The 4 Building Blocks of Architecting Systems for Scale

If you are looking for an excellent overview of general architecture principles then take a look at Will Larson's Introduction to Architecting Systems for Scale. Based on his experiences at Yahoo! and Digg, Will covers key concepts in some depth. A quick gloss on the building blocks:

  1. Load Balancing: Scalability & Redundancy. Horizontal scalability and redundancy are usually achieved via load balancing, the spreading of requests across multiple resources.
    • Smart Clients. The client has a list of hosts and load balances across that list of hosts. Upside is simple for programmers. Downside is it's hard to update and change.
    • Hardware Load Balancers. Targeted at larger companies, this is dedicated load balancing hardware. Upside is performance. Downside is cost and complexity.
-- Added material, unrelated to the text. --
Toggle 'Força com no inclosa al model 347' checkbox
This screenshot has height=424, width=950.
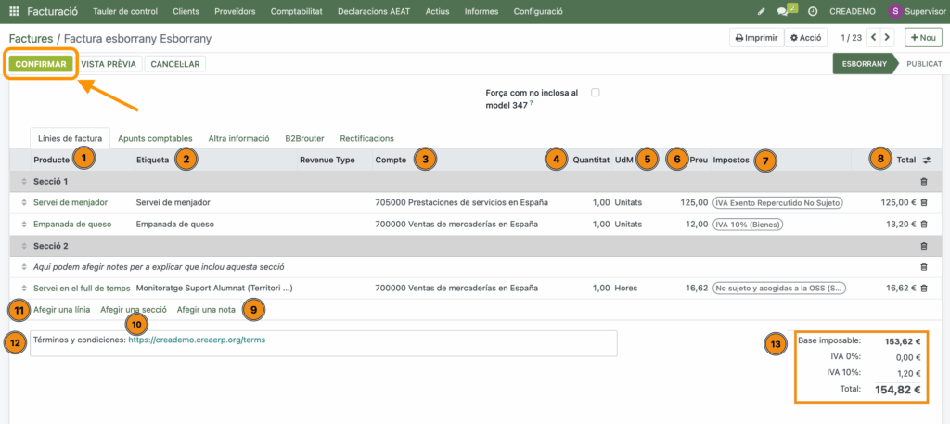pos(596,93)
    • Software Load Balancers. The recommended approach, it's  software that handles load balancing, health checks, etc.
  2. Caching. Make better use of resources you already have. Precalculate results for later use. 
    1. Application Versus Database Caching. Databases caching is simple because the programmer doesn't have to do it. Application caching requires explicit integration into the application code.
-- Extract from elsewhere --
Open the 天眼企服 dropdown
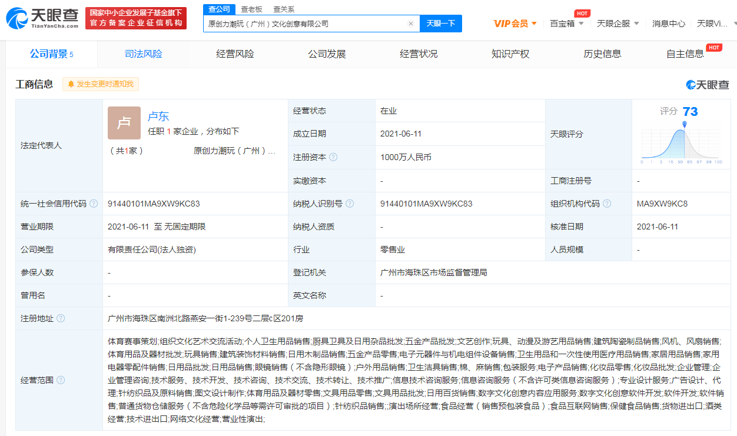The height and width of the screenshot is (436, 737). (613, 23)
    2. In Memory Caches. Performs best but you usually have more disk than RAM.
    3. Content Distribution Networks. Moves the burden of serving static resources from your application and moves into a specialized distributed caching service.
    4. Cache Invalidation. Caching is great but the problem is you have to practice safe cache invalidation. 
  3. Off-Line Processing. Processing that doesn't happen in-line with a web requests. Reduces latency and/or handles batch processing. 
    1. Message Queues. Work is queued to a cluster of agents to be processed in parallel.
    2. Scheduling Periodic Tasks. Triggers daily, hourly, or other regular system tasks. 
    3. Map-Reduce. When your system becomes too large for ad hoc queries then move to using a specialized data processing infrastructure.
  4. Platform Layer. Disconnect application code from web servers, load balancers, and databases using a service level API. This makes it easier to add new resources, reuse infrastructure between projects, and scale a growing organization.